Hi, I thought it might be cool to for some people to share a few good CT fishing spots on here. At least the ones your willing to divulge. I don't know if this would be cool or not. I mostly shore fish for bass and surf cast for blues and flounder. Surf casting spots are few and far between but I have found at least one that produces. Anyway, if you guys are willing I can share a couple..?


----------



## Joel D'Angelo (Oct 31, 2020)

No takers eh..Thought this could be a good resource. Maybe not enough CT people.


----------



## challenger (Nov 11, 2020)

I'd share many things before I shared my productive fishing spots. Sorry but go find your own.

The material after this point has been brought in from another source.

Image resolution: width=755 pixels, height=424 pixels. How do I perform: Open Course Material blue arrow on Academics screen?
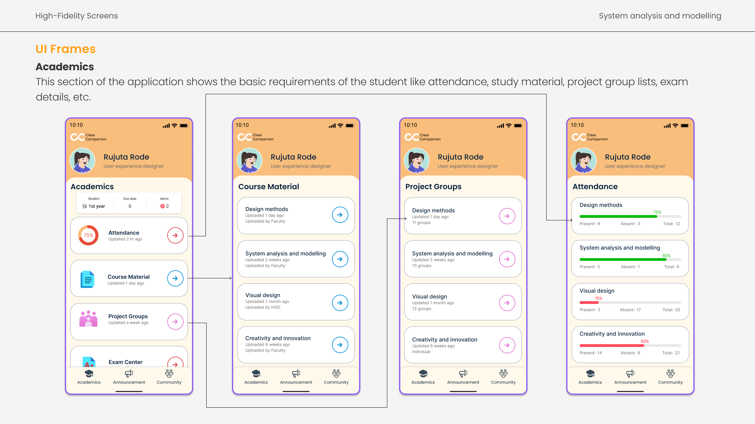click(175, 278)
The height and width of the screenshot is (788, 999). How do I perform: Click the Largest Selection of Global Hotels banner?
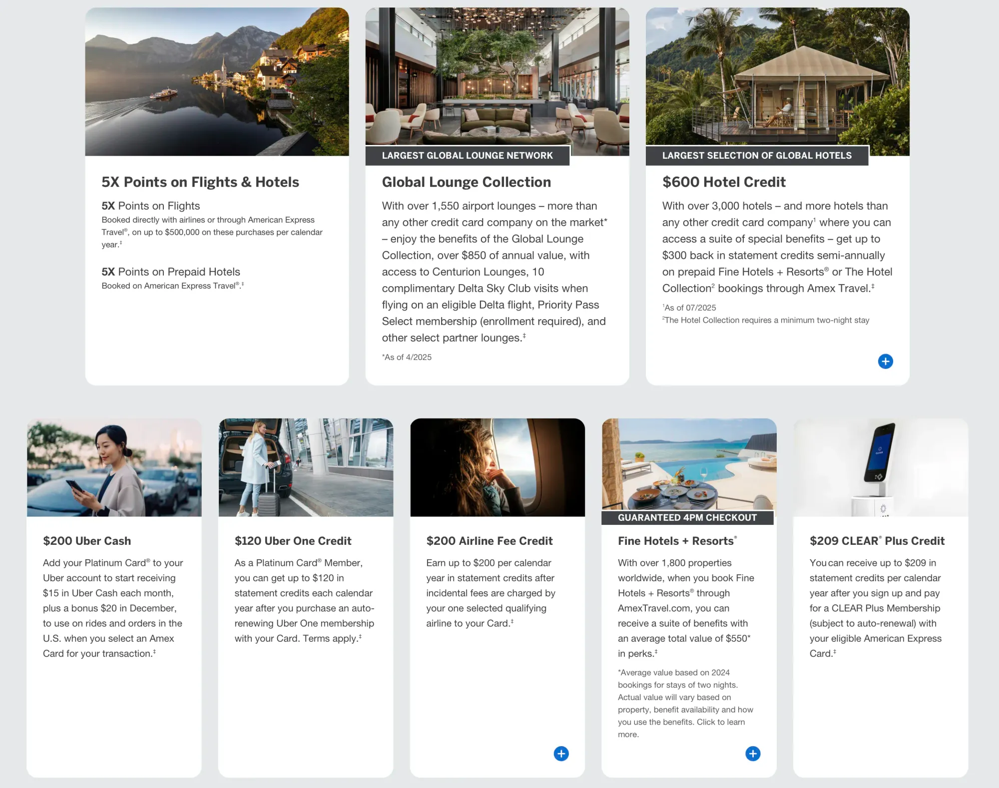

Not trying to be harsh but whenever a spot gets shared it gets reshared and becomes a pit.


----------



## Huskybill (Jan 15, 2022)

I’m near Waterbury, I took one guy to my hidden spot the next visit he’s there with freinds who told everyone. My biggest lmb is 6 lbs the biggest bass I can’t land, I need light saltwater tackle. My other nearby spot produced a 10# so far again I lost bigger bass there too. I fish even little puddle I can put a hook in.


----------



## Joel D'Angelo (Jan 15, 2022)

For such a populated state CT has some great fishing. I can catch largemouth, small mouth, and even native trout at will. I got into surf casting a little bit but was mostly disappointed.


----------



## Huskybill (Jan 15, 2022)

Surf casting is timing it right and start fishing at the two hours before incoming tide and fish two hours past high tide. Bonds dock in Stratford. The beaches there too.


----------



## shortys7777 (Jan 25, 2022)

I'm In RI. I tend to do more salt water fishing down here. Sometimes Trout and bass now that my son is loving it.


----------



## Joel D'Angelo (Jan 25, 2022)

Frances Fleet out of Pt. Judith had some pretty good fishing last year.


----------